> Action item
Copy the records below exactly, leaving out every picture.

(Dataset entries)
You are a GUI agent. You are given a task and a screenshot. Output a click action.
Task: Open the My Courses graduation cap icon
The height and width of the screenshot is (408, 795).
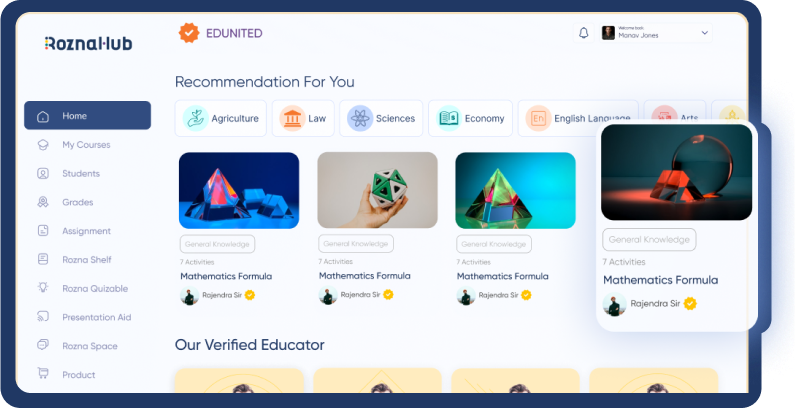coord(43,145)
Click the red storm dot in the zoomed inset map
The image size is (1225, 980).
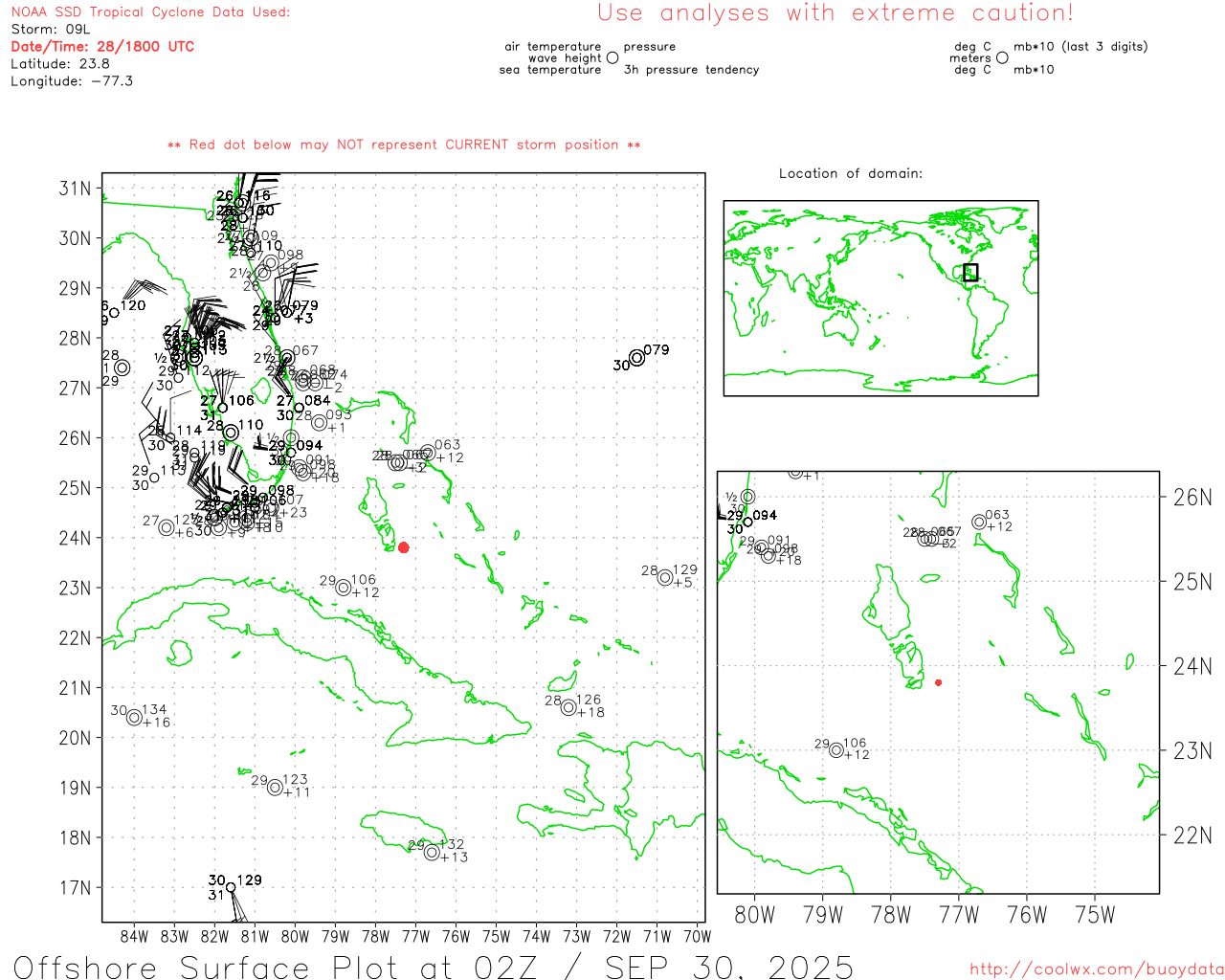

> Output below
You are a GUI agent. You are given a task and a screenshot. Output a click action.
Task: Open the My Courses graduation cap icon
The height and width of the screenshot is (408, 795).
coord(43,145)
Click the red storm dot in the zoomed inset map
The image size is (1225, 980).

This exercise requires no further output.